I played WOW for about 9 months and got my warlock up to level 60 finally.
I had tons of fun XPing, doing some instances and of course getting some good weps
Some of the very best times were getting Ganked and defending TM against the nightly Alliance rush!
Dieing a million times and having a blast while interacting with people in town
Grinding the XP away to better PvP.

Around the time I reached 60, Blizz changed the direction of the game.

+ Game became more Gear oriented
+ PVP was herded into battlegrounds

Since they installed battlegrounds the towns are dead and there is no longer much raiding between cities. Everyone now goes and waits in a line to PvP in BG.

To keep up witheveryone else you need gear. Casual gamers like myself have no chance to keep up and now slip behind the other gamers with more time to do the 40 man instances to get the Phat'est loot.

Players now wait in line in the BG so they can gain Faction points and get the Uber Faction loot.

All this is fine but it has killed WOW. There is no more edge to the game. Everything is neatly aligned. Cities are not under attack much anymore. People have no need to interact much now as they grind with their Guildies then wait in line to PvP.

Where has the WAR in warcraft gone? There is almost no need for towns now other than a place to get quests.
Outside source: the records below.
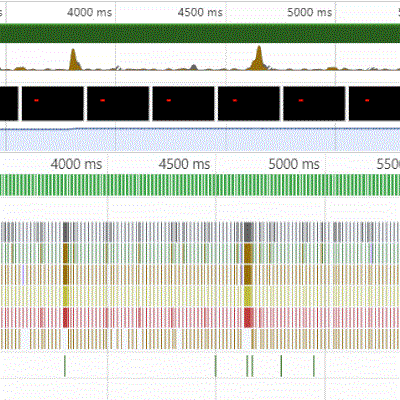Click the lone green marker before lower 4000 ms

[65, 366]
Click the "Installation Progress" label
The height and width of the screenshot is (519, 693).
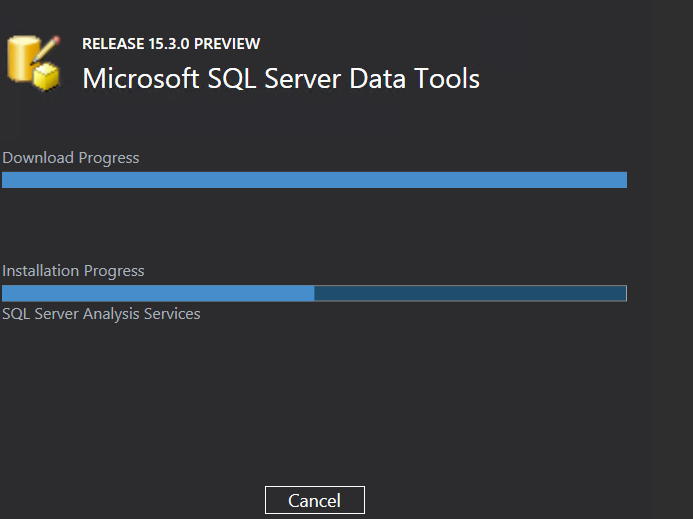(x=73, y=271)
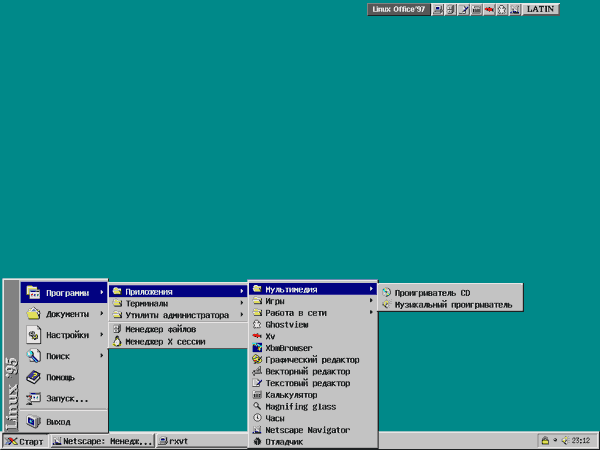Open XbmBrowser from the menu

pos(290,348)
What they should have done was instead of implementing instanced Battlegrounds was make the entire world the battleground. Create reasons and incentives for attacking other cities and gaining locations and what not. yeah they did instanced BG to cut own on the Lag but I think it has killed the game quietly.

Wow now is just too plain predictable. These games are at their best when they are unpredictable. The objectives now are very simple:
Grind and instance to get gear
Put on gear to PVP in BG to get rank
Get Rank to get better gear
Rinse and repeat.

The soul has been lost
wow
47,746 views 42 replies
Reply #1 Top
I hit up the BG Queue and then go raid towns or farm for phat loots while I wait. I also manage to get into the big 40 man raids with my Guild at least once a week. By doing this I have been able to get enough gear to keep up with most people, without ruining my life
Reply #2 Top
I've stopped playing Wow since augest, it's just not worth $15 a month for it, for me anyway. I constantily feel that unless I play it everyday for  at least 4 hours, I'll never get anywhere in it. I've recentily become addicted to Albatross18 , it's a free online golf game like hot shots.
Reply #3 Top

I stopped WOW about 2 months ago.
It's just too hard for casual gamers to keep up.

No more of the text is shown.